TAMARA KEITH, BYLINE: Good morning.
GREENE: So I'm not going to say with authority that Twitter is a window into someone's mind. Who knows? But, I mean, make sense of all of these tweets. What was the president thinking over the weekend?
KEITH: He was mostly thinking about that indictment that came down on Friday from the Mueller investigation that - it was an indictment of 13 Russian individuals and three Russian entities, saying that Russia and these entities were conducting information warfare against the United States. And let me just try to run through some of these tweets. There were so many of them. The one that's getting the most attention came at 11 p.m. on Saturday night.
The president is spending the weekend at his Mar-a-Lago resort. He tweets (reading) very sad that the FBI missed all of the many signals sent out by the Florida school shooter. This is not acceptable. They're spending too much time trying to prove Russian collusion with the Trump campaign - there is no collusion. Get back to the basics and make us all proud.
Of course, these are separate divisions of the FBI that are involved.
GREENE: Separate divisions, right. I mean, it's - that's - so he's really calling out the agency in a really blatant way there.
KEITH: He is. In other tweets, he says that they are laughing at us in Moscow - he used more crude language - says (reading) but wasn't I a great candidate?
And in another tweet says (reading) the Russian hoax was that the Trump campaign colluded with Russia - it never did.
He never criticizes Russia in any of these tweets or talks about what he, the president of the United States, plans to do to prevent a future attack.
GREENE: What a moment. I mean, you have the Justice Department, I mean, and these indictments suggesting that Russia was so involved - again, nothing clear to say that they changed the election. But the president has decided to use this moment to basically suggest that he is in the clear and that there was no collusion. Are there - is there anything in these indictments or statements from the Justice Department to support the idea that he is in the clear somehow?
KEITH: Well, it depends on your interpretation. But Deputy Attorney General Rod Rosenstein, on Friday, said quote, "there is no allegation in this indictment that any American was a knowing participant in this illegal activity. There is no allegation in the indictment that the charged conduct altered the outcome of the 2016 election." So what he's saying is in this indictment, there is nothing that the president or his campaign has to worry about. This is an ongoing investigation.

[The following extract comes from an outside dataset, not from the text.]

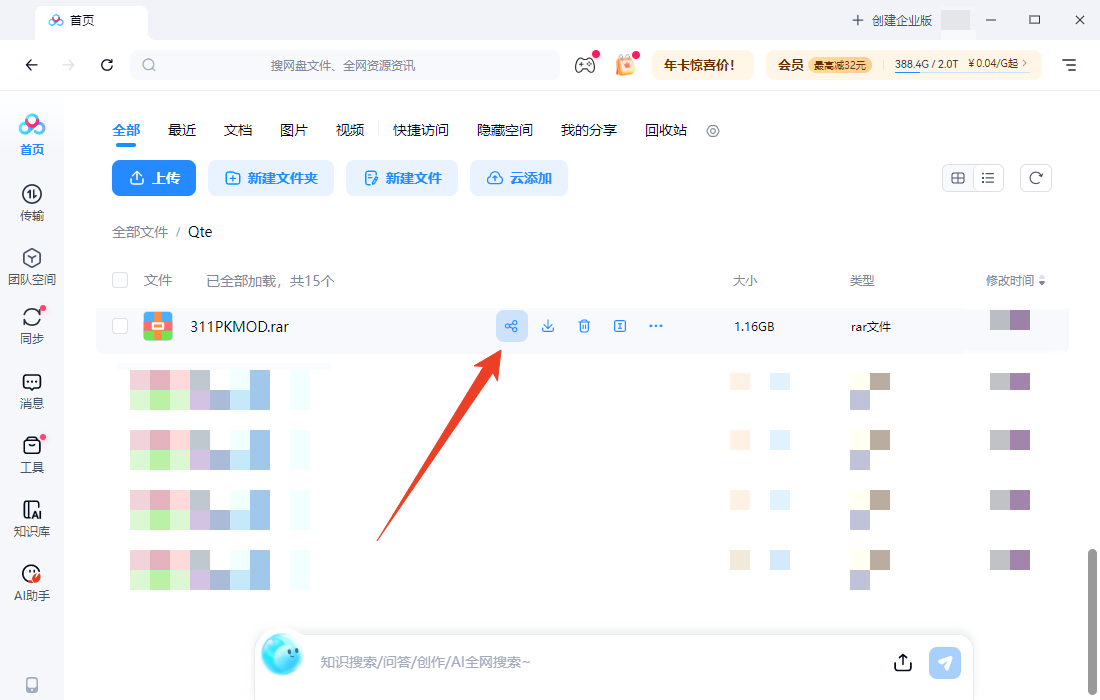Open the game center via the controller icon
This screenshot has height=700, width=1100.
click(x=584, y=65)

GREENE: And there could be more indictments, or maybe not, and we just don't know that yet.
KEITH: We will wait and see.
GREENE: You know, Tam, one other thing Trump tweeted in the wake of the massacre is that he is ready to work with Congress. What could that mean?
KEITH: So President Trump spoke with Senator John Cornyn on Friday. This is what the White House tells us. Senator Cornyn is a Republican from Texas. He’s working with Senator Murphy, who’s a Democrat from Connecticut. They introduced legislation after the last mass shooting - the one at that church that was just so terrible - to improve the criminal background check system the - that that shooter had sort of slipped through the cracks of the federal background check system. And so Sarah Sanders, a spokesperson for the president, says, quote, “the president is supportive of efforts to improve the federal background check system.”
GREENE: All right. NPR White House correspondent Tamara Keith - thanks, Tam.